Begich confronts Dunleavy
The candidates were granted a chance to ask questions of each other, and both Walker and Begich directed theirs at Dunleavy, who has led in three-way polls during the summer.
Dunleavy seemed to struggle answering Begich’s question, which asked how Dunleavy intends to erase the deficit while increasing the Permanent Fund Dividend. This year’s dividend is $1,600 per person, but under the traditional formula, it would have been nearly $3,000 — but cost the state nearly $800 million more.
Erasing the state’s deficit, balancing the budget and paying a full dividend would require budget cuts of about $1.5 billion — almost a third of the state’s entire budget.
“At some point, something is going to give,” Begich said.
Dunleavy said that if the budget “remained in the neighborhood of $4.3 billion” — requiring $200 million in cuts — and oil prices stayed high, and new oil entered the trans-Alaska pipeline system within the next two to seven years, then “we can service that (budget and dividend) for some time going forward with these new finds.”
“You can’t bank on the price of oil,” Begich said, adding that reliance on oil is how Alaska got into its current budget problem.
“Your plan does not have a long-term. It’s a short-term idea,” Begich said.
The Chamber crowd appeared to favor Dunleavy, who arrived early to the event and circulated throughout the room, shaking hands.

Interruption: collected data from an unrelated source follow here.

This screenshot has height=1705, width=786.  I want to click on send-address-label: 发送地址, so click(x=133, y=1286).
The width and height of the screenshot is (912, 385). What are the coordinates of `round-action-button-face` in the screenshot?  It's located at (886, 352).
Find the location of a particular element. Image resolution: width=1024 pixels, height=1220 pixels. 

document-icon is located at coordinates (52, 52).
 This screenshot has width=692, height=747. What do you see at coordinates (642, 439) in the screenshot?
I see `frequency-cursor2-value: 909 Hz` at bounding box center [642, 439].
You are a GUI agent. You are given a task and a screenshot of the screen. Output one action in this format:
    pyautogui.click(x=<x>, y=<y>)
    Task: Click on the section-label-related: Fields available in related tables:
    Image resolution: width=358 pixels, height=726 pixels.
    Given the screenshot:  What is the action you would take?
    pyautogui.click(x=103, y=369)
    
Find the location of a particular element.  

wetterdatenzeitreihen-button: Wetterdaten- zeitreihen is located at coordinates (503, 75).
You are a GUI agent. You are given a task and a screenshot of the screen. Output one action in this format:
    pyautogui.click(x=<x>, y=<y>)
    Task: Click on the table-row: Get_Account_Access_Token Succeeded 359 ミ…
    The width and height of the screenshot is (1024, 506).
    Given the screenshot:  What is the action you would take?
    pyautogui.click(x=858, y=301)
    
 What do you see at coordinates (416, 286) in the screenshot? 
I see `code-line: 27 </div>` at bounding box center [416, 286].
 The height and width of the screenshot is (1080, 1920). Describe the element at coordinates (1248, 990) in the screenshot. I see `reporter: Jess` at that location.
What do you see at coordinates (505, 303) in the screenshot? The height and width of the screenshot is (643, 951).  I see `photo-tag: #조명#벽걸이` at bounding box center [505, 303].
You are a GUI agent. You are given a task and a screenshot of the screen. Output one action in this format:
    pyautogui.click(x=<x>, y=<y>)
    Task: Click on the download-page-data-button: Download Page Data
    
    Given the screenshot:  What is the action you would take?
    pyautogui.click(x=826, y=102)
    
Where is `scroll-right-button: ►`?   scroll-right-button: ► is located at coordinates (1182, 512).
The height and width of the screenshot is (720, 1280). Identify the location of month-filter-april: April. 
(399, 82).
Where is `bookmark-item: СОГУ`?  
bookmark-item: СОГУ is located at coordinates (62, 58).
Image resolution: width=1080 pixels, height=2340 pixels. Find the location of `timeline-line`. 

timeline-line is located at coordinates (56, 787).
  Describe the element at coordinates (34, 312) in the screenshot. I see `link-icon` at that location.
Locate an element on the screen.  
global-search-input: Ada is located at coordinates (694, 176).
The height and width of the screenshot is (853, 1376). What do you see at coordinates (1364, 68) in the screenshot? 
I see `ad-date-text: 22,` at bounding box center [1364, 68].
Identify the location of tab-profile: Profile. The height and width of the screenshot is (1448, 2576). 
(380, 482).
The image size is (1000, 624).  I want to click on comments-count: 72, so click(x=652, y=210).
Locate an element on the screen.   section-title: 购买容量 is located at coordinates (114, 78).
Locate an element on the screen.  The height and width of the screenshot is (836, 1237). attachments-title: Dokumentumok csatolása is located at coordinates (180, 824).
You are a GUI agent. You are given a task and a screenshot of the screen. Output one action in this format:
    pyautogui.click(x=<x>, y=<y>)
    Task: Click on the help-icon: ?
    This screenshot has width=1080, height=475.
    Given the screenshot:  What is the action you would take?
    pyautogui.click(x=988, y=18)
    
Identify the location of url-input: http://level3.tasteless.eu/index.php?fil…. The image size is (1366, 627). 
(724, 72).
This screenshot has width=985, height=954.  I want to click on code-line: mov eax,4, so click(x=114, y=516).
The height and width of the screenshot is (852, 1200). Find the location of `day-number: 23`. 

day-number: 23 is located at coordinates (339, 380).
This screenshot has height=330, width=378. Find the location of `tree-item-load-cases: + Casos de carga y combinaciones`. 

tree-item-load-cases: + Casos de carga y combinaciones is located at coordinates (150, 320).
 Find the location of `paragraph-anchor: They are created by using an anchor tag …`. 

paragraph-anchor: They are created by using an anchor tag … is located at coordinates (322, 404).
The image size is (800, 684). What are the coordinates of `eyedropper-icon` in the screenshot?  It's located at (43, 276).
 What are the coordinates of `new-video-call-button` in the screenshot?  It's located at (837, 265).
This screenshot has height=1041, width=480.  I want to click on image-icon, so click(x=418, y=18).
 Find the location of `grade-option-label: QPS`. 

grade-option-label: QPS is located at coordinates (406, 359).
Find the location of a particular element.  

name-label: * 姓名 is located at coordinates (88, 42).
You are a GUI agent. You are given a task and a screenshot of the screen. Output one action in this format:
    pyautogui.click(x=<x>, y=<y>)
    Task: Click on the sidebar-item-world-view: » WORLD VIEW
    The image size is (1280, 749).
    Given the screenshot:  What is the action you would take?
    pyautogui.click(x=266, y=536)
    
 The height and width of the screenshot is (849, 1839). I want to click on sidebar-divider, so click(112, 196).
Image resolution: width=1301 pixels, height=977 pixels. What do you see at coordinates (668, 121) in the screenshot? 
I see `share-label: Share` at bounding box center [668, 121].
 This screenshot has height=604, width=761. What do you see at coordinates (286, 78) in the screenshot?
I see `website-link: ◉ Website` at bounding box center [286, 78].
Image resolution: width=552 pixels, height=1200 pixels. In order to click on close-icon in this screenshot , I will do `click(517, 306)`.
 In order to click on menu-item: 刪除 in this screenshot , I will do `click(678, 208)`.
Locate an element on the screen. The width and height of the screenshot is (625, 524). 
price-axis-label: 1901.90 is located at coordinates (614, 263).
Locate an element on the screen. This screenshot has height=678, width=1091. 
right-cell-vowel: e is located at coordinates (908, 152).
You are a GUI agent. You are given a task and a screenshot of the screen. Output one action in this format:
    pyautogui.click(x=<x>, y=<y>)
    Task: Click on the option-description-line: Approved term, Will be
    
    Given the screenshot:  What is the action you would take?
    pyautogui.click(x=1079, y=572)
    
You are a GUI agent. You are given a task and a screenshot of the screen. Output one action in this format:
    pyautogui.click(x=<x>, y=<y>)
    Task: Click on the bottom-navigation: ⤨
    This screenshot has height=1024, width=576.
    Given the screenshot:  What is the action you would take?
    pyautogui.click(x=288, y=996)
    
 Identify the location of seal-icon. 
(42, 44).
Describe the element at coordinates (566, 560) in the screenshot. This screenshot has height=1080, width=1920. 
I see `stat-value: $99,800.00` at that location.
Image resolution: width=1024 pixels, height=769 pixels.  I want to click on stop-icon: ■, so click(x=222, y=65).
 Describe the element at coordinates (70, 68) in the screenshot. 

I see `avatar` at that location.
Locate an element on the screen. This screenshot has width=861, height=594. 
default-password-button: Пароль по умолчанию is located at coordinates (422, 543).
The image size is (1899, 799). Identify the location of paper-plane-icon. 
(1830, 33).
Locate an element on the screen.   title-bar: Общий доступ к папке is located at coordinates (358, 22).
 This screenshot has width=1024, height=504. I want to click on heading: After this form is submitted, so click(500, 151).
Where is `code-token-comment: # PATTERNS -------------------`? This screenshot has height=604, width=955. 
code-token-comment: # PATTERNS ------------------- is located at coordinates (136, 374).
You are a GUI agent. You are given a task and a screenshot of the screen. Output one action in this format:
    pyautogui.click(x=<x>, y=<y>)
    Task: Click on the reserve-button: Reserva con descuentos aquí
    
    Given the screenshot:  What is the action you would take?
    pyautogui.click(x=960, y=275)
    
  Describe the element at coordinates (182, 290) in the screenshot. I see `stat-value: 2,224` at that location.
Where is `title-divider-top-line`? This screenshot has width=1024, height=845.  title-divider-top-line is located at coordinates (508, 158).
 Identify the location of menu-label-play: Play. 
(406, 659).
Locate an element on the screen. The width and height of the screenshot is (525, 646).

Dunleavy campaign literature was provided at every table; there was none for Walker or Begich.
The three candidates sat in cushioned armchairs: Dunleavy at stage right, Walker in the middle, Begich at stage left. Carran said before the forum that the arrangement was made to accommodate left-handers, not a statement on the candidates’ political inclinations.
Dunleavy wore a black suit with a dark red tie. Walker wore a black suit with a formline design tie. Begich wore a navy blue suit with a red patterned tie, and a wristwatch with a leather band.
The Libertarian Party’s gubernatorial candidate, Billy Toien, was not invited to the event.